Widespread internet outages hit northeast U.S.

FILE - In this Aug. 11, 2019, file photo, an iPhone displays the Facebook app in New Orleans. Users across the northeast U.S. reported widespread internet outages Tuesday, Jan. 26, 2021. Verizon reported a fiber cut in Brooklyn via Twitter, although its not clear if that issue is responsible for the entire outage. According to DownDetector and user reports on Twitter, the problem appears to extend from Washington to Boston, and is affecting internet and cloud providers as well as a number of Google services, Facebook and other major sites. (AP Photo/Jenny Kane, File)
FILE - In this Aug. 11, 2019, file photo, an iPhone displays the Facebook app in New Orleans. Users across the northeast U.S. reported widespread internet outages Tuesday, Jan. 26, 2021. Verizon reported a fiber cut in Brooklyn via Twitter, although its not clear if that issue is responsible for the entire outage. According to DownDetector and user reports on Twitter, the problem appears to extend from Washington to Boston, and is affecting internet and cloud providers as well as a number of Google services, Facebook and other major sites. (AP Photo/Jenny Kane, File) (Copyright 2019 The Associated Press. All rights reserved.)

Internet users across the northeast U.S. experienced widespread outages for several hours Tuesday, interrupting work and school because of an unspecified Verizon network issue.

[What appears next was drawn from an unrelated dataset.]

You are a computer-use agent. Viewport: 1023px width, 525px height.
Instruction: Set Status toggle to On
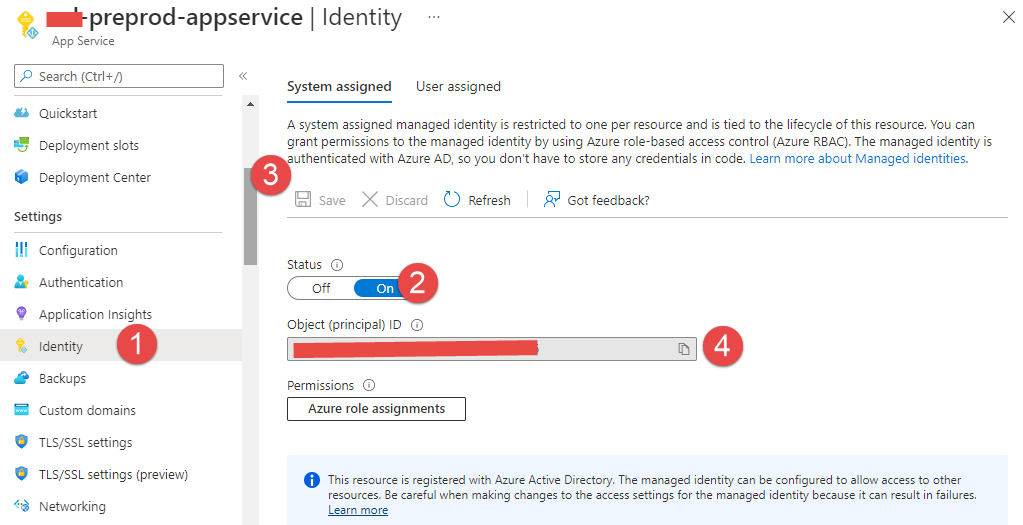coord(384,288)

“An internet issue impacting the quality of our Fios service throughout the Northeast has been resolved," said spokesman Rich Young in an emailed statement Tuesday afternoon. He said service levels “are returning to normal" and the company is investigating what happened. The service interruptions were unrelated to a cut fiber in Brooklyn, New York, which caused problems for people in the area.

There are about 6.5 million Fios internet customers.

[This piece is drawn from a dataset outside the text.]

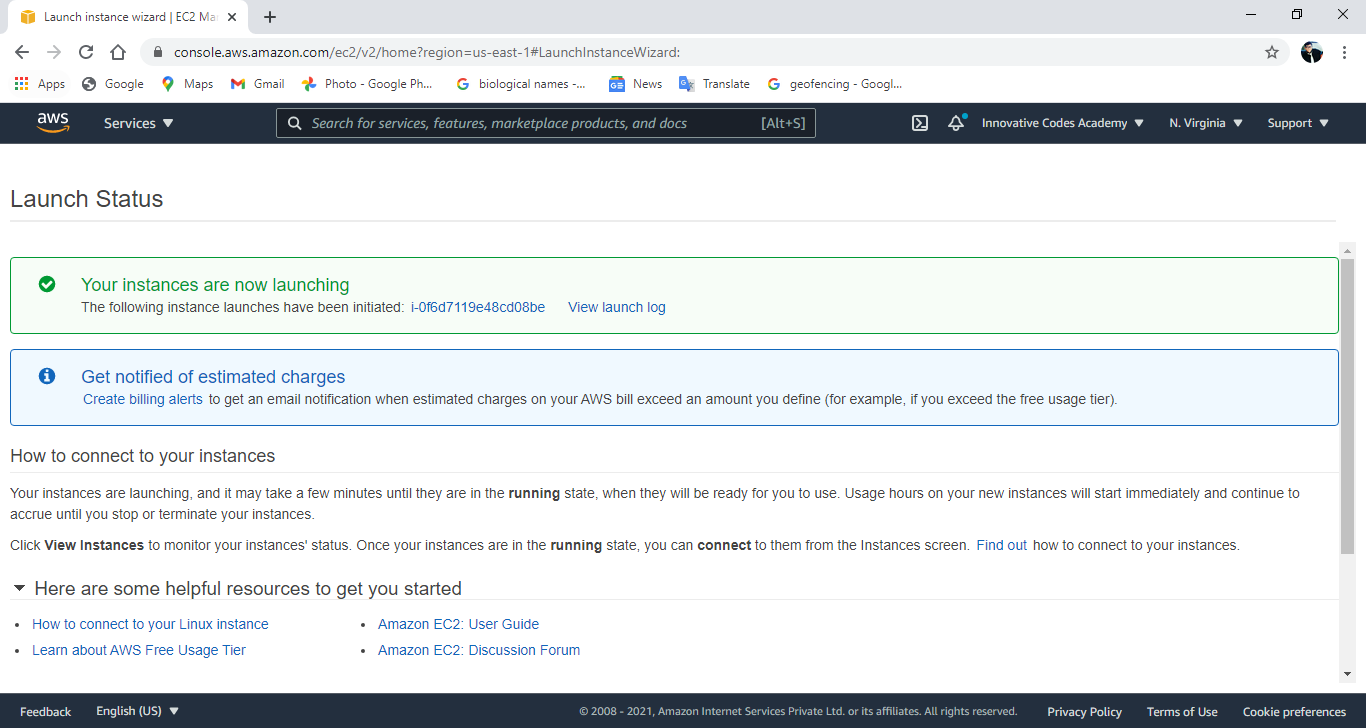Click the magnifier icon in the AWS search bar
Screen dimensions: 1366x728
[293, 122]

People posting on Twitter reported having issues connecting with various online services in the region stretching from Washington, D.C., to Boston. That densely populated area includes key U.S. government services as well as major financial companies such as Fidelity Investments.

Disruptions to internet services are always a hassle, but have become even more excruciating as the pandemic forces millions of people to work from home and students to attend school remotely.

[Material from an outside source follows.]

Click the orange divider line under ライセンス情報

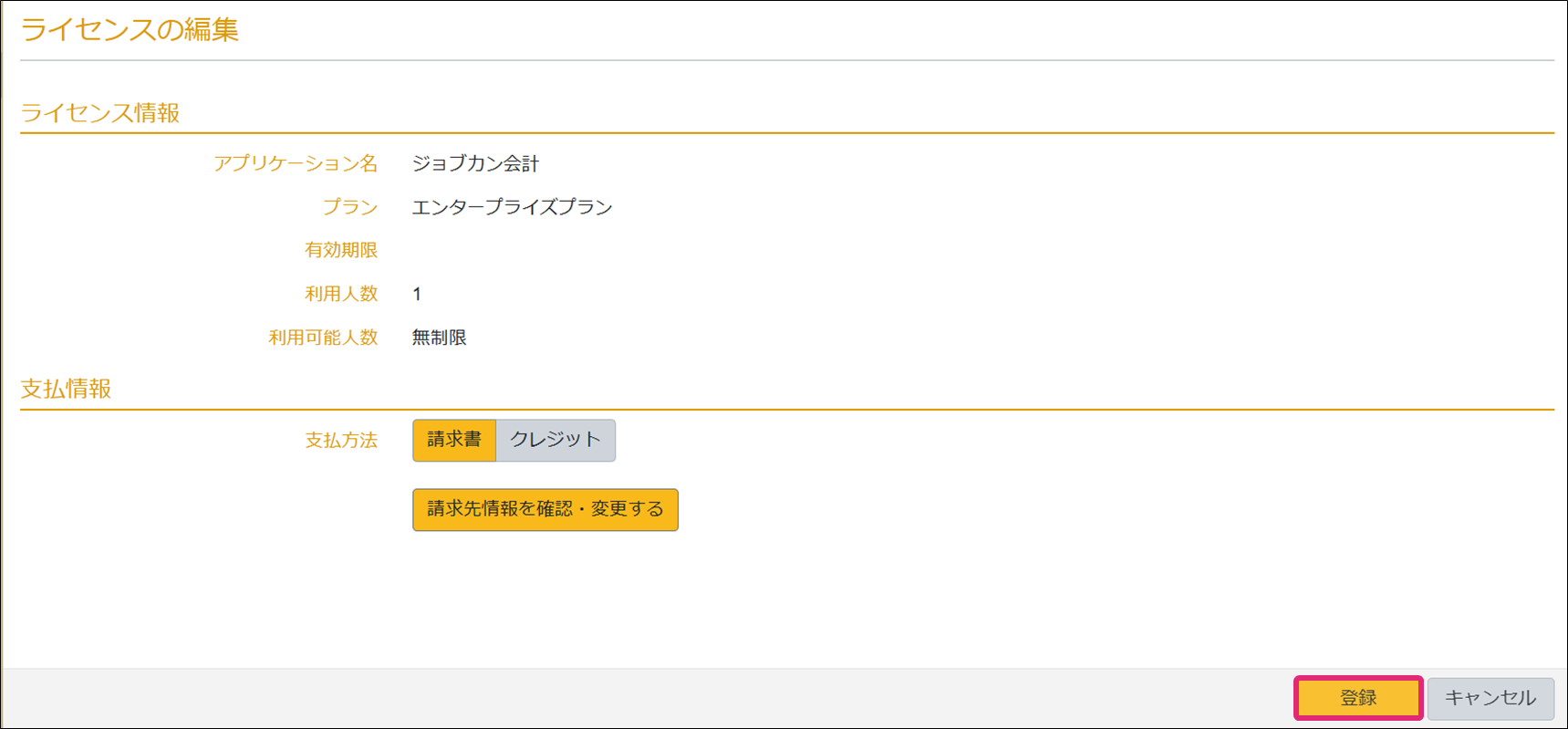(x=784, y=133)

Diana Gaspar's daughter in New York couldn't connect to her online classroom because their home internet was spotty for a couple of hours in the afternoon, although her daughter was able to log in with Gaspar's phone.

“We didn't see it as a major issue," Gaspar said. “The only inconvenience was me not having my phone.”

For the Fairfax County Public Schools in the Washington, D.C., suburbs, teachers and students found workarounds, such as switching to another instruction platform if one wasn't working, said spokeswoman Lucy Caldwell. When her third-grade daughter's teacher couldn't log on to the education software they were using, a gym teacher came on to tell kids to do independent learning instead, said Fairfax parent Tracy Compton.